Birds love it – it's the perfect hunting and foraging place for them.
If you’d like to know more about the history and species in this lawn, there’s a story in my book Funky Little Flower Farm about the bulb lawn.
Ready to Go Back? Tips on Transitioning from Mono-Lawn to Old-School Lawn.
Relax. Embrace diversity. Let some weeds grow. If you live in a community with ‘Lawn Standards,’ get on the board and rewrite them. We, nor the animals and plants we should be stewards of, nor our grandchildren, can afford to let a few pretentious, uninformed monoculture lovers set our standards.
Plant some tiny bulbs. My favorite no-fail bulb to plant into a lawn is Muscari neglectum. Plant in October.
Seed in micro-clover. It will have little white flowers in spring but more importantly, it provides nitrogen to your grass.
Eliminate or reduce irrigation. Most grasses are fine with one inch of water twice a month. Remember, in our driest month, August, it’s better to let the lawn go crispy than to give it a bit of water here and there.
Quit herbicides and pesticides. Just quit.
Brace for the transition. This is a slow and sometimes frustrating process.
It’s Ok to Enjoy to Enjoy Your Grass
Like my father, I’m a conservationist. I’m imprinted and in love with the Southern wilds. I am also a horticulturist and a garden designer. I understand that we need flat, useful lawns. We have to shatter two myths of this current lawn debate. First, that lawns were ever or should be monocultures. Second, that all lawns are bad for the environment. We have a history of the solution; we have a blueprint for beautiful, sustainable lawns. Let go of the dogma, relax, and learn to love and mow what grows.
Yes, you hit the sweet spot on this issue. I've read entire books about eliminating lawn, and they claim that an ornamental garden is less work and less money. It's only less money if you were pouring money into making and keeping the lawn a monoculture. And if you don't have the knowledge, time, or physical capability to maintain an ornamental garden, it's far easier to find and less expensive to pay someone to cut the grass than to weed a perennial border or even prune shrubs. As I mention in this blog post (https://www.coldclimategardening.com/2017/06/28/the-flowery-lawn/), Ken Druse in his book A Passion for Gardening calls our type of lawn a "cropped meadow." That makes it sound properly upscale, ecological, and sustainable. Nevermind it's also old-fashioned. Vintage? Heritage! I'm calling my lawn a heritage lawn. Oh, I think in Minnesota they call it a bee lawn.

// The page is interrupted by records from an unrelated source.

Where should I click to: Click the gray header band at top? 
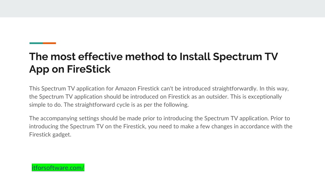(163, 9)
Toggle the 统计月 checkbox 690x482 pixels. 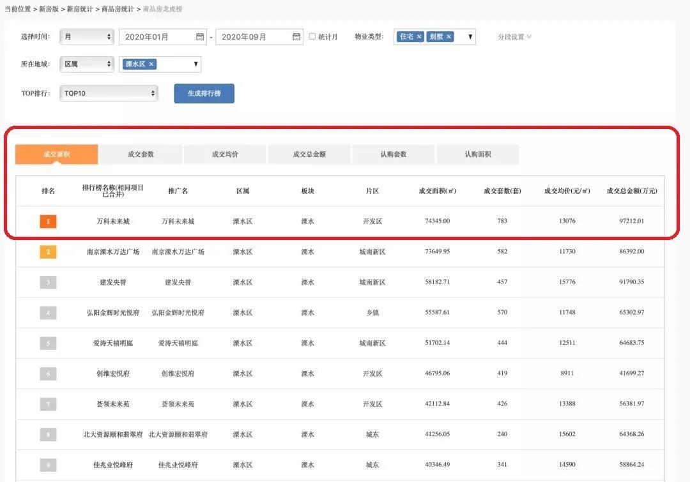point(312,36)
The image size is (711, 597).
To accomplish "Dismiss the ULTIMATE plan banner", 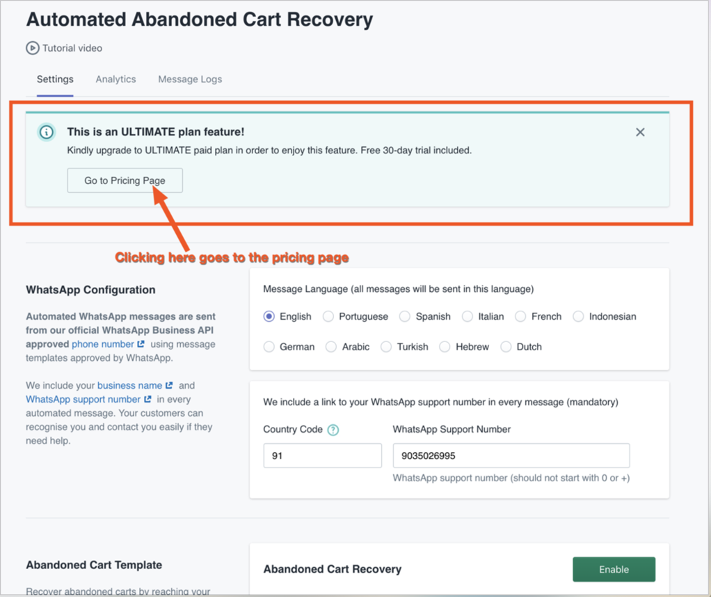I will point(640,132).
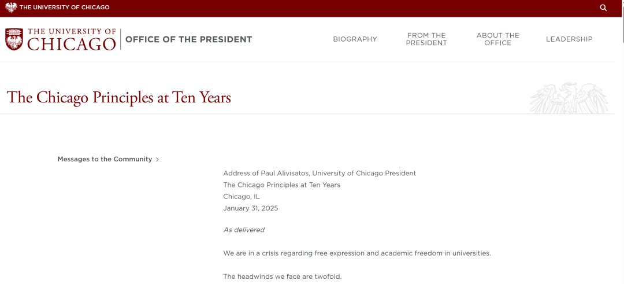Viewport: 624px width, 284px height.
Task: Open the search magnifier icon
Action: [603, 8]
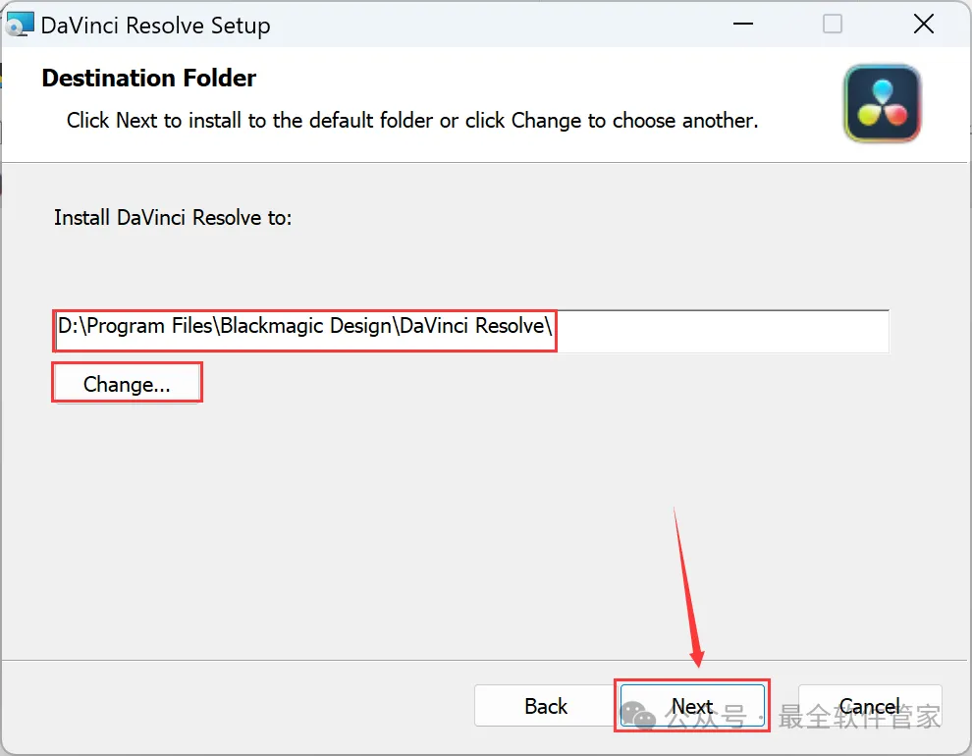This screenshot has height=756, width=972.
Task: Go Back to the previous setup step
Action: pyautogui.click(x=545, y=706)
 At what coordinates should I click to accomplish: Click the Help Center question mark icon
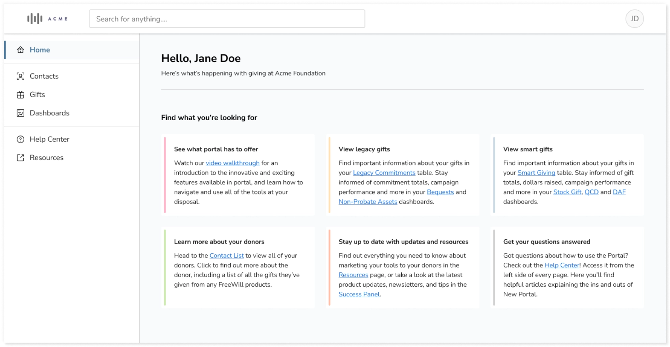21,140
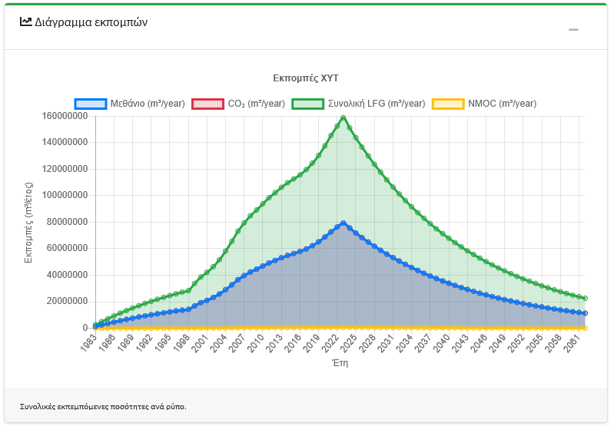Click the blue Μεθάνιο legend color box
This screenshot has height=433, width=614.
(x=91, y=104)
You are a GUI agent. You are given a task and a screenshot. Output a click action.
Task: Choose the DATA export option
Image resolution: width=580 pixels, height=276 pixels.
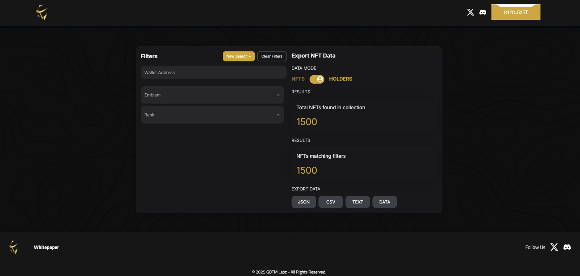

This article couldn’t come at a more important time for me. When I started landscaping, I was a “no grass” designer. As I’ve learned but more importantly seen and lived with old Southern yards I have done a 180 turn. In my new home we have about 6 acres of monoculture turf that is watered and sprayed with pesticides, herbicides, and weed killers. I have stopped all this and am trying to move to a green space that allows the little children to have violet fights (something my partner and his brother did as children in their grandmother’s yard), allows the bees and other critters to thrive, and for it to get crisp and brown in August. Thanks Jenks for reminding me that the old way is the best way to keep, nurture, enjoy, and be good stewards to lawns.